Tamara Elzein à la tête du CNRS-L

Début juillet, Tamara Elzein, docteure en chimie physique, a pris officiellement ses fonctions de secrétaire générale du Conseil national de la recherche scientifique du Liban (CNRS-L). Entretien avec celle qui devient la première femme à diriger cette institution.

Tamara Elzein à la tête du CNRS-L

Tamara Elzein est la première femme à diriger le CNRS-L. Photo Ali el-Ali

Que représente cette nomination pour vous ?

À l’échelle personnelle, c’est une reconnaissance de mon parcours et de mon expérience. C’est une reconnaissance également de la place des femmes dans les milieux de décision scientifique, mais aussi des chercheurs du CNRS-L, car en effet, c’est la première fois qu’une personne de l’intérieur de l’institution est désignée à sa tête. L’avantage, c’est que je connais déjà le système dans ses moindres détails, je connais le personnel et les défis, vu que j’ai été engagée dans plusieurs programmes. Cela me permet de mettre en place certaines mesures rapidement pour contrer cet état d’usure dont souffre l’institution.

Quelles sont donc ces mesures, surtout que le premier obstacle au fonctionnement du CNRS-L est financier ?

* Liste des tâches
a. Extrayez de l'entretien avec Tamara Elzein le passage situé entre « À l’échelle personnelle, c’est » et « est financier ? », ces deux bornes comprises.
b. Poursuivez l'entretien avec Tamara Elzein à partir de l'endroit où il s'interrompt.

* Données affichées
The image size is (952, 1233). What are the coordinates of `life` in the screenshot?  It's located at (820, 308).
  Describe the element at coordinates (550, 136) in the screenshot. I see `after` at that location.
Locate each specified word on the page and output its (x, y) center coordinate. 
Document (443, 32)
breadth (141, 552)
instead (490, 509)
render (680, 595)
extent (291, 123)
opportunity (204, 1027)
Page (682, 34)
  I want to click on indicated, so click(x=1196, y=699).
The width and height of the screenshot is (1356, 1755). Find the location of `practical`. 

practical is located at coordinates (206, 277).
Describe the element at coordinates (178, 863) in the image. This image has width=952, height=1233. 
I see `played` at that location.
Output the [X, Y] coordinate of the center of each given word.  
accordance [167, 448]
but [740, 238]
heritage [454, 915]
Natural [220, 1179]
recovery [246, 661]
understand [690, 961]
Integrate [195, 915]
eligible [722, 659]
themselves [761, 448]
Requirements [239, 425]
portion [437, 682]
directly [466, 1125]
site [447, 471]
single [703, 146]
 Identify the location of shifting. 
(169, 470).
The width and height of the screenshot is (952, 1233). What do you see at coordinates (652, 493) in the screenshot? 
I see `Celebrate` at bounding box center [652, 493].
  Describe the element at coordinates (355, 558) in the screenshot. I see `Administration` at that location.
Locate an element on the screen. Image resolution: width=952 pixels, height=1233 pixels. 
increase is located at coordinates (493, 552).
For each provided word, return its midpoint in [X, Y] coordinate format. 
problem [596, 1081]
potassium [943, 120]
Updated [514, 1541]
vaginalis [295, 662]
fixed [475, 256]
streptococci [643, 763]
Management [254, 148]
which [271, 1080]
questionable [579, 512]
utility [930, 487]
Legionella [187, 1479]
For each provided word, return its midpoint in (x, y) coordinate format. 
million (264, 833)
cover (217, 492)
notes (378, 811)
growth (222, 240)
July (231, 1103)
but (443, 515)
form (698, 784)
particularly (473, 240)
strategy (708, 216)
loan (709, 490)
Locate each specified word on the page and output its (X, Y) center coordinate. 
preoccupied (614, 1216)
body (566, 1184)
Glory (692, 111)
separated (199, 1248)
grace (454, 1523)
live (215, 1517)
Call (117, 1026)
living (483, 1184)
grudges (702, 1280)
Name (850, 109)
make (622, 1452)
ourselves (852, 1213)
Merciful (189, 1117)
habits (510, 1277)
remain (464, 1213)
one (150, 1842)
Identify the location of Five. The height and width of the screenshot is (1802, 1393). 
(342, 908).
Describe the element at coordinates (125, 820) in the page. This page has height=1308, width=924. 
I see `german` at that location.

* Réponses ci-dessous
a.
À l’échelle personnelle, c’est une reconnaissance de mon parcours et de mon expérience. C’est une reconnaissance également de la place des femmes dans les milieux de décision scientifique, mais aussi des chercheurs du CNRS-L, car en effet, c’est la première fois qu’une personne de l’intérieur de l’institution est désignée à sa tête. L’avantage, c’est que je connais déjà le système dans ses moindres détails, je connais le personnel et les défis, vu que j’ai été engagée dans plusieurs programmes. Cela me permet de mettre en place certaines mesures rapidement pour contrer cet état d’usure dont souffre l’institution.

Quelles sont donc ces mesures, surtout que le premier obstacle au fonctionnement du CNRS-L est financier ?

b.
Le problème majeur, commun au secteur public, c’est le budget maigre! Le CNRS-L a deux missions : la première est celle de nos quatre centres qui font de la recherche ciblée et qui fournissent des services ; et la seconde est celle d’orienter et financer la recherche dans les universités et les centres de recherche. Vu la crise, il y a une adaptation à faire. Si nos centres sont capables de s’engager dans des projets internationaux qui assurent plus ou moins leur continuité, les chercheurs, qu’ils soient du CNRS-L ou des universités, ne sont pas assez rémunérés, ce qui affecte leur motivation et pousse certains à quitter le pays. Il s’agit donc d’adapter nos ressources pour leur procurer plus de moyens financiers et des voies de compensation via les projets qu’ils attirent ou par des programmes externes que je finalise en ce moment. Concernant la mission de financement de la recherche dans les universités, je négocie pour assurer des financements étrangers, en plus d’une petite contribution du CNRS-L. Ce serait un bon schéma. Aussi nous repensons la nature des projets à financer de sorte qu’ils soient moins coûteux et plus valorisables.

Qu’en est-il de l’adaptation de la mission du CNRS-L ?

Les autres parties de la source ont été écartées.